Task instructions:
Scan the entries below for the word "Select" and copy every line where it turns up.

Supplied material:
────────────────
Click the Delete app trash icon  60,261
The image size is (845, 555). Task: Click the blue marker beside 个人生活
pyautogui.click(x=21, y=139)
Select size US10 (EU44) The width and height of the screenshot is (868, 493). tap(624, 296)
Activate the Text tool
────────────────
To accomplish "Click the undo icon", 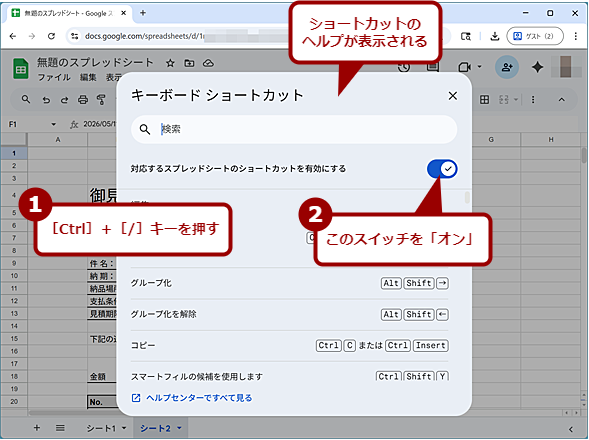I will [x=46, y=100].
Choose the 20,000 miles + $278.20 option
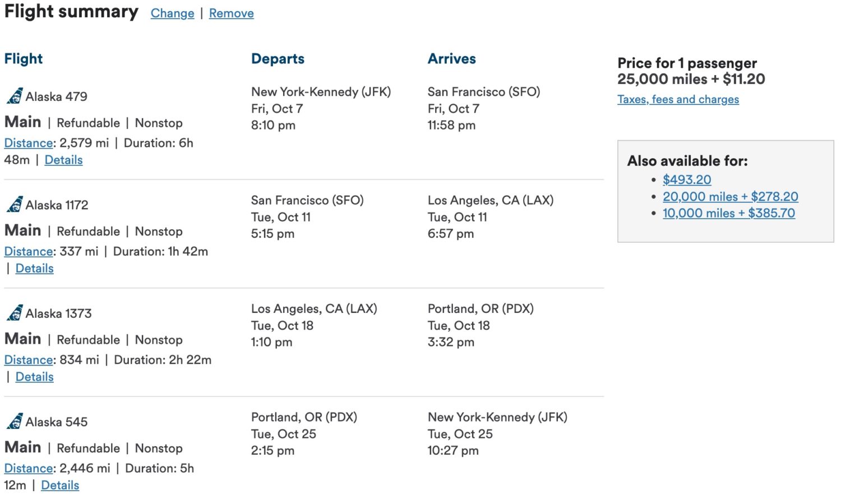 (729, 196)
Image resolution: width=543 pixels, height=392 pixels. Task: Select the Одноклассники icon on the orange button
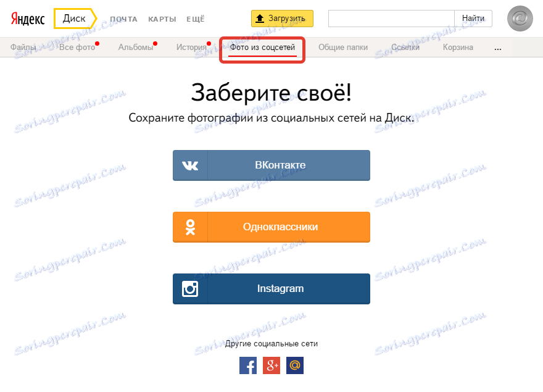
────────────────
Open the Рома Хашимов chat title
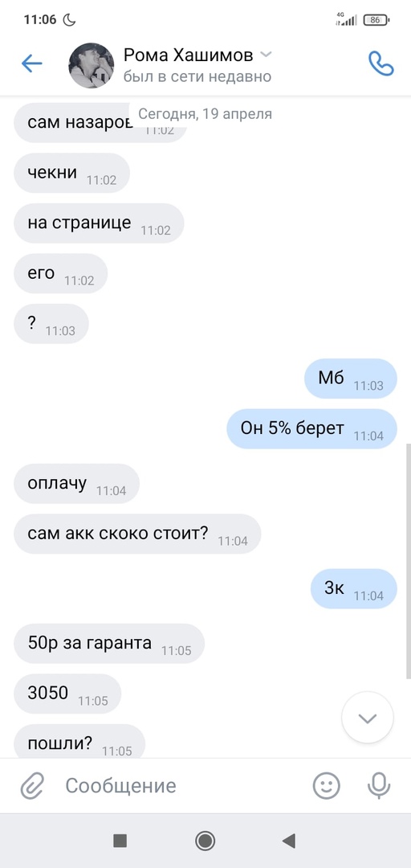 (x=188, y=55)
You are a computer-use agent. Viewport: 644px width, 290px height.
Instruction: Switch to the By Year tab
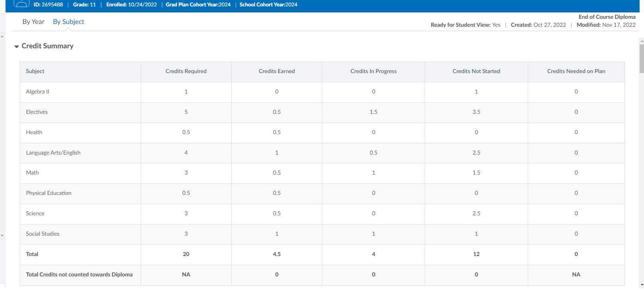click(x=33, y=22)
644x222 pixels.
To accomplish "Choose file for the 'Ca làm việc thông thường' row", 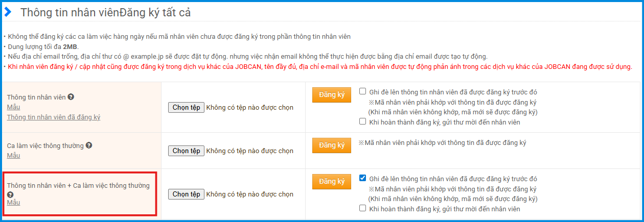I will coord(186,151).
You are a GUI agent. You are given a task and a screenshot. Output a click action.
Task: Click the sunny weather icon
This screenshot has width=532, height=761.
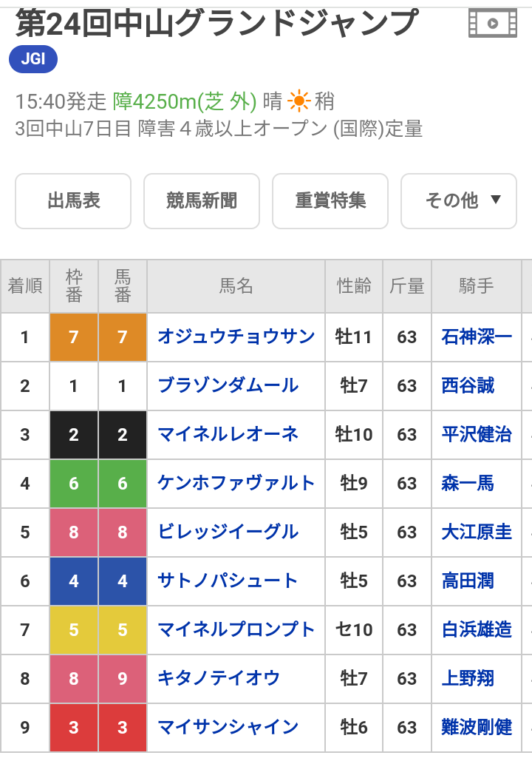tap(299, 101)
────────────────
Solution:
Select size US10 (EU44) The width and height of the screenshot is (868, 493). tap(624, 296)
Image resolution: width=543 pixels, height=392 pixels. Task: Select the Одноклассники icon on the orange button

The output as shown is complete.